SYLVIE AND THE SONGMAN

by Tim Binding and illustrated by Angela Barrett

Pub Date: Aug. 11th, 2009
ISBN: 978-0-385-75157-5
Publisher: David Fickling/Random

This finely tuned adventure opens with William Blake’s “The Tyger” and lives up to that reference in surprisingly accessible ways. Sylvie lives with her composer father and “comfortable, obstinate dog” Mr Jackson. They miss mum, who disappeared into the ocean. Practicing for a concert of his invented instruments, dad and Sylvie strike converging musical notes that seem literally to explode, flinging Sylvie into the garden.
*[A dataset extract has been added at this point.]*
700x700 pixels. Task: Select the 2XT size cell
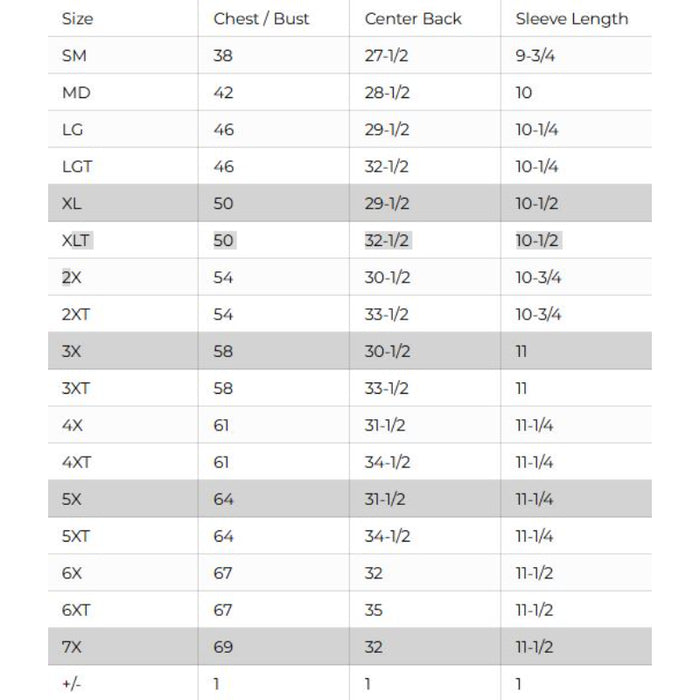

The next day, dad disappears. The quietly sublime prose calls no attention to itself as Sylvie and stolid friend George, aided by a fox, bravely set out to reclaim dad from the Songman. The Songman steals voices from animals—zoo animals, wild animals, pets—but Binding gives them delicate voice inside Sylvie’s mind. Mr Jackson’s thoughts, especially, shoot straight to the heart. Barrett’s mostly spare, elegant drawings haunt the pages: Animals scatter off edges; an owl flies from the gutter. An unfortunate early reference—to the villainous Woodpecker Man’s “black” fingers and hands before readers know he’s not human—aside, this is an exceptionally honed story with levels of depth. (Fantasy. 9-12)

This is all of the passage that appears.